START DATA FOR PROCESSING
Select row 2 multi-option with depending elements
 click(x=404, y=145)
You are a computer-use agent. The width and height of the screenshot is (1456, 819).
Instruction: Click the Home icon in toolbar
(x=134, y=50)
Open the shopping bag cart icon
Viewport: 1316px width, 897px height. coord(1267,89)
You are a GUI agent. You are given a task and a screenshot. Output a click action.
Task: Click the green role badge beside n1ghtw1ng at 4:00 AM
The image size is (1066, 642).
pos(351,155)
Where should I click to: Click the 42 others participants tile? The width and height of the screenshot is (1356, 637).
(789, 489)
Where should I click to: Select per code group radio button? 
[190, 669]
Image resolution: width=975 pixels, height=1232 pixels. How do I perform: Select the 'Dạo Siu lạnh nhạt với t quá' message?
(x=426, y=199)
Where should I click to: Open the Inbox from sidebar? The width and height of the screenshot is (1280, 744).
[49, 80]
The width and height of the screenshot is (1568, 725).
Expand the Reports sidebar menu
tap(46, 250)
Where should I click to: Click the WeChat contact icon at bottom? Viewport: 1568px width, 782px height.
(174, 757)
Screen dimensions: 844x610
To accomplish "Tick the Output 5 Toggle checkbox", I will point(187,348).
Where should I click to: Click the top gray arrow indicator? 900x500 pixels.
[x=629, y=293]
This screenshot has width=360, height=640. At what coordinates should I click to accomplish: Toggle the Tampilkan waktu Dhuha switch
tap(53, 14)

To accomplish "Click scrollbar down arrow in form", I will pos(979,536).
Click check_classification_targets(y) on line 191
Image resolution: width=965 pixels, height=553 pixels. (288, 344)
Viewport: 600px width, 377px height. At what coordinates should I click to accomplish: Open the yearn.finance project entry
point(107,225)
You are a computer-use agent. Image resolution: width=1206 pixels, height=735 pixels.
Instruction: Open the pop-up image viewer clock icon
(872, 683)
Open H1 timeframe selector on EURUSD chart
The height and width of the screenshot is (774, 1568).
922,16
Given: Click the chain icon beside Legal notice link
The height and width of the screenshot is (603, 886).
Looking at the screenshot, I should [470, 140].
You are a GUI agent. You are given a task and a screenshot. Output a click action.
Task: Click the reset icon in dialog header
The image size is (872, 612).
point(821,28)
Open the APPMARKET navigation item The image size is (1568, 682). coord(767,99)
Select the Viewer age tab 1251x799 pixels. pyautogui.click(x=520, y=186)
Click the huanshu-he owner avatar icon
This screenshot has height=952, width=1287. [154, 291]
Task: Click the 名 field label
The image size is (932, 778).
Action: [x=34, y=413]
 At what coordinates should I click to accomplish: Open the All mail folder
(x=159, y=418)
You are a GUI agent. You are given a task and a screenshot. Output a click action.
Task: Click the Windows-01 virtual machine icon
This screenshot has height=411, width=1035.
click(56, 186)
END DATA FOR PROCESSING
• _INSTRUCTION_
Rewrite all of the entries above, substituting "desktop automation agent" for every occurrence of "GUI agent" and leaving everything else unchanged.

• _WRITTEN REPLY_
Select row 2 multi-option with depending elements
 click(x=404, y=145)
You are a computer-use agent. The width and height of the screenshot is (1456, 819).
Instruction: Click the Home icon in toolbar
(x=134, y=50)
Open the shopping bag cart icon
Viewport: 1316px width, 897px height. coord(1267,89)
You are a desktop automation agent. You are given a task and a screenshot. Output a click action.
Task: Click the green role badge beside n1ghtw1ng at 4:00 AM
The image size is (1066, 642).
pos(351,155)
Where should I click to: Click the 42 others participants tile? The width and height of the screenshot is (1356, 637).
(789, 489)
Where should I click to: Select per code group radio button? 
[190, 669]
Image resolution: width=975 pixels, height=1232 pixels. How do I perform: Select the 'Dạo Siu lạnh nhạt với t quá' message?
(x=426, y=199)
Where should I click to: Open the Inbox from sidebar? The width and height of the screenshot is (1280, 744).
[49, 80]
The width and height of the screenshot is (1568, 725).
Expand the Reports sidebar menu
tap(46, 250)
Where should I click to: Click the WeChat contact icon at bottom? Viewport: 1568px width, 782px height.
(174, 757)
Screen dimensions: 844x610
To accomplish "Tick the Output 5 Toggle checkbox", I will point(187,348).
Where should I click to: Click the top gray arrow indicator? 900x500 pixels.
[x=629, y=293]
This screenshot has width=360, height=640. At what coordinates should I click to accomplish: Toggle the Tampilkan waktu Dhuha switch
tap(53, 14)

To accomplish "Click scrollbar down arrow in form", I will pos(979,536).
Click check_classification_targets(y) on line 191
Image resolution: width=965 pixels, height=553 pixels. (288, 344)
Viewport: 600px width, 377px height. At what coordinates should I click to accomplish: Open the yearn.finance project entry
point(107,225)
You are a computer-use agent. Image resolution: width=1206 pixels, height=735 pixels.
Instruction: Open the pop-up image viewer clock icon
(872, 683)
Open H1 timeframe selector on EURUSD chart
The height and width of the screenshot is (774, 1568).
922,16
Given: Click the chain icon beside Legal notice link
The height and width of the screenshot is (603, 886).
Looking at the screenshot, I should [470, 140].
You are a desktop automation agent. You are given a task and a screenshot. Output a click action.
Task: Click the reset icon in dialog header
The image size is (872, 612).
point(821,28)
Open the APPMARKET navigation item The image size is (1568, 682). coord(767,99)
Select the Viewer age tab 1251x799 pixels. pyautogui.click(x=520, y=186)
Click the huanshu-he owner avatar icon
This screenshot has height=952, width=1287. [154, 291]
Task: Click the 名 field label
The image size is (932, 778).
Action: [x=34, y=413]
 At what coordinates should I click to accomplish: Open the All mail folder
(x=159, y=418)
You are a desktop automation agent. You are given a task and a screenshot. Output a click action.
Task: Click the Windows-01 virtual machine icon
This screenshot has height=411, width=1035.
click(56, 186)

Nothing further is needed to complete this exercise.